My DNA test results arrived much sooner than I expected. They tell you six to eight weeks, but it was more like two or three. The company that I chose for the test, 23andme, recently dropped their price to only $400, making it much more affordable. (By the way, I paid the original $1,000 price, but they generously refunded the difference--a hint that they care about good customer satisfaction).
I hope to post much more about this as I get time to analyze my data, but meanwhile enough customers are out there now that it's possible to get a sense for the direction this technology is headed. Mark Fletcher is an early user who posted his experiences, and there are several others who have even posted their entire results on line. One of my readers suggested I check out Promethease, a Windows/Mac program that will run through your results and tell you everything that's known about your SNPs. Since my test shows 500,000 SNPs, there is a lot to analyze and I'll need as much help as I can get.
So let's open the envelope, please, and tell me the results!
First, no surprises on my ancestry. Although I found out through the $99 Genographic Project's test that my grandmother is likely descended from native Americans, no such traces exist on either my mitochondrial or Y-chromosomal DNA. I am about as pure-blooded a north European as the test shows it is possible to be. For example, here's a distribution of the people who share my haplogroup, H1*, the one I got from my mother.
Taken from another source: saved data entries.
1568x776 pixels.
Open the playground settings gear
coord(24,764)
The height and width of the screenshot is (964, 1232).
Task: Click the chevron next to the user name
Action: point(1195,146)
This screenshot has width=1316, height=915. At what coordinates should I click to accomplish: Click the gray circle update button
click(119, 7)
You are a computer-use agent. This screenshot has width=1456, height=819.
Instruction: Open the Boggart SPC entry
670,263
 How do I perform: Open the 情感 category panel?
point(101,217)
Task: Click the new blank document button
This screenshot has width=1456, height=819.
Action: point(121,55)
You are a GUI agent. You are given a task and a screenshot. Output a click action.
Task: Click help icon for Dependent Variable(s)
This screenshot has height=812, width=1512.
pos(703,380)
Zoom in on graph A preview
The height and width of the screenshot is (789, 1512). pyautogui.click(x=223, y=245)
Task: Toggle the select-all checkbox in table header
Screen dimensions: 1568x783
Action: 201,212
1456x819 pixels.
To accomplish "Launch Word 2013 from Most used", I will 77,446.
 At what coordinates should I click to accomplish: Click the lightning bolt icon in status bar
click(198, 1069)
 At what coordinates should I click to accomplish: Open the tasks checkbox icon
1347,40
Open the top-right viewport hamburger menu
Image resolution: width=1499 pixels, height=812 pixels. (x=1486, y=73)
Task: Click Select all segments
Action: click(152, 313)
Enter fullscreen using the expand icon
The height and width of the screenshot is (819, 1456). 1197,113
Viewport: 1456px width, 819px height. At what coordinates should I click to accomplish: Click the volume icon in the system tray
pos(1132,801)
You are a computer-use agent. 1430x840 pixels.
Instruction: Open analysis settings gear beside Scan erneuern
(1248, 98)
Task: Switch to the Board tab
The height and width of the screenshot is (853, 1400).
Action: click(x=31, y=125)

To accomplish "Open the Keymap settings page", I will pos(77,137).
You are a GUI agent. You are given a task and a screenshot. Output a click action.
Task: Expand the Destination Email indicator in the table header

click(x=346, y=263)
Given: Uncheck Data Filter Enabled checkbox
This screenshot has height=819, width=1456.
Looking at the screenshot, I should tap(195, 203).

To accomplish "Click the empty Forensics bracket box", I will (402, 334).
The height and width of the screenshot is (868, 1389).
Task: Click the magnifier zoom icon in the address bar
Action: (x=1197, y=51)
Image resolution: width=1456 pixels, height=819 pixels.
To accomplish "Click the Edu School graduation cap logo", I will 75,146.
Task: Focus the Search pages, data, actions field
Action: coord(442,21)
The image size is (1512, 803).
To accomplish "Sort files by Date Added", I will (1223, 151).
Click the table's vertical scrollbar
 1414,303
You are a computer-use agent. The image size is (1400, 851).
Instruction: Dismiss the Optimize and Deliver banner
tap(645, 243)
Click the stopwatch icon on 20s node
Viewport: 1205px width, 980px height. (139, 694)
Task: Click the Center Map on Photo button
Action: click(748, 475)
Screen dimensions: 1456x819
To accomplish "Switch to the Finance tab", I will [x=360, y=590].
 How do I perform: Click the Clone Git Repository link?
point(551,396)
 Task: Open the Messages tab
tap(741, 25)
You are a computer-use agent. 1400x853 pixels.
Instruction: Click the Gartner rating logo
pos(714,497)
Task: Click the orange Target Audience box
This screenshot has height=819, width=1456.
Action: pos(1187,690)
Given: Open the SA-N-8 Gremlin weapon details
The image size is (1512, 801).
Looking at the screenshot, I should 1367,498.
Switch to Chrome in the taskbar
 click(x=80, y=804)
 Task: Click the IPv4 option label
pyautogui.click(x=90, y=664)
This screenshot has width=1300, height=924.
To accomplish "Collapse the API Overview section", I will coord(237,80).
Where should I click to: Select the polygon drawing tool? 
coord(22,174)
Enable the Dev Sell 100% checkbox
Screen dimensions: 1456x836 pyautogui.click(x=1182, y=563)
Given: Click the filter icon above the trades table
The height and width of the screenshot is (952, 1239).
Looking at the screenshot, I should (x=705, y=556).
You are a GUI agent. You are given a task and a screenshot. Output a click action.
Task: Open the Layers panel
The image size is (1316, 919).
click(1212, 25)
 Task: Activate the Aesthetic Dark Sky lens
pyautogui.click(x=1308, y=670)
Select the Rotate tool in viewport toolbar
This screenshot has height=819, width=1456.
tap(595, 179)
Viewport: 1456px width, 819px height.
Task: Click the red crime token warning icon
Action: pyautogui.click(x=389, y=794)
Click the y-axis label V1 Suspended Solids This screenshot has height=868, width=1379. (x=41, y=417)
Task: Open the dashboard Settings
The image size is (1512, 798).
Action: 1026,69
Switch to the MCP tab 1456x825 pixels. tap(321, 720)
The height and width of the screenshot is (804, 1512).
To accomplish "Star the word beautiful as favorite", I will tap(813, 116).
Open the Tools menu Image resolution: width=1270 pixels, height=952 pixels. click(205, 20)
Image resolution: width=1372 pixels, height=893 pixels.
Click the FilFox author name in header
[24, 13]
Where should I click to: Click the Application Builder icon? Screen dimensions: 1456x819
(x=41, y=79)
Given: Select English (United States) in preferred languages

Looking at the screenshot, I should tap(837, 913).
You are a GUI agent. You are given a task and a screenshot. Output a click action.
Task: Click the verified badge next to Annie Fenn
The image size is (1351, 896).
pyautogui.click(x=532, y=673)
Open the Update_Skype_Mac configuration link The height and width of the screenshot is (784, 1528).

On my father's side, R1b1c9, the results are similar:
Note that these results are consistent with the very different conclusion from my Indian grandmother, who gave me 1/4th of my overall genes, but not the ones from this test. Remember, my mitochondrial DNA comes exclusively via my mother, just like my Y-chromosome DNA comes exclusively from my father. Since Grandma (a female) had no Y to pass down, my Y comes from my father and grandfather. Similarly, my mitochondrial DNA is 100% from my Lithuanian mother's side (as you can clearly see from the diagrams above). All the more reason to test your own grandparents while they’re still alive.
Okay, so that’s ancestry. What about the rest? 23andme provides some basic analysis on (as of today) about 90 specific genetic conditions, with varying degrees of scientific certainty or idle interest, depending on how well-studied these are.
In my case the following areas turned up good:
- Very low chance of Parkinson’s Disease (unlike Google co-founder Sergei Brin)
- I have the same mutation as that Jamaican Olympic sprinter!
- No Crohn’s, no Celiac, no lupus, no gout.
- No male infertility (hmmmm)
- Higher odds of living to 100
- IQ: breast-feeding would have raised my IQ 4-5 points. (thanks for nothing, Mom)
- Heart disease: lower than average risk. (14.5 out of 100 versus 17.7 out of 100 for other white males)
- Arthritis: lower than normal (1.1/100 vs. 4.2)
- Diabetes: almost no chance whatsoever of getting Type I and lower than normal odds on Type II (13 vs. 21/100)
- Lactose tolerance: what do you expect from a farm boy like me?
Biggest worries: [note to insurance companies: please stop reading here]
There are many more mutations covered by the test, but these are the most relevant to me. As you can see, the results are mixed: some “good” news, some “bad”. But look more closely and you’ll see why I’m not sure yet if this really tells me much. For example, I have a mutation (rs1051730) associated with nicotine dependence. Okay, guess I better not smoke. Same thing goes with similar mutations associated with heroin, HIV, and noroviruses: I’m at risk. Big deal. My mother tells me these things even without viewing my genetic results. Did I pay $400 for this?
Of course, if some of these results had gone the other way – and I’m less susceptible to addiction, HIV, or other preventable conditions – would that make me consider taking up different behaviors? No, of course not. There are lots of good non-genetic reasons to avoid these things.
I also question the reliability of some of the science. For example, one of my mutations is associated with higher-than-normal risk of becoming obese if I eat more than 30% of my calories as fat. That’s absurd to anyone who knows me and my eating habits: I’ve been skinny since childhood, seemingly regardless of what I eat. But if I were overweight, I’d look at the same result with a big “aha” and think I know something revealing about myself.
So my bottom line is that although this is fascinating to somebody like me who is willing to invest the time and skeptical energy to interpreting these results, I’m not sure others will benefit much yet. A cursory glance will tell you a few things, but it will take much work and analysis to uncover whether the results are truly interesting, or whether they merely confirm your own preconceived biases about yourself.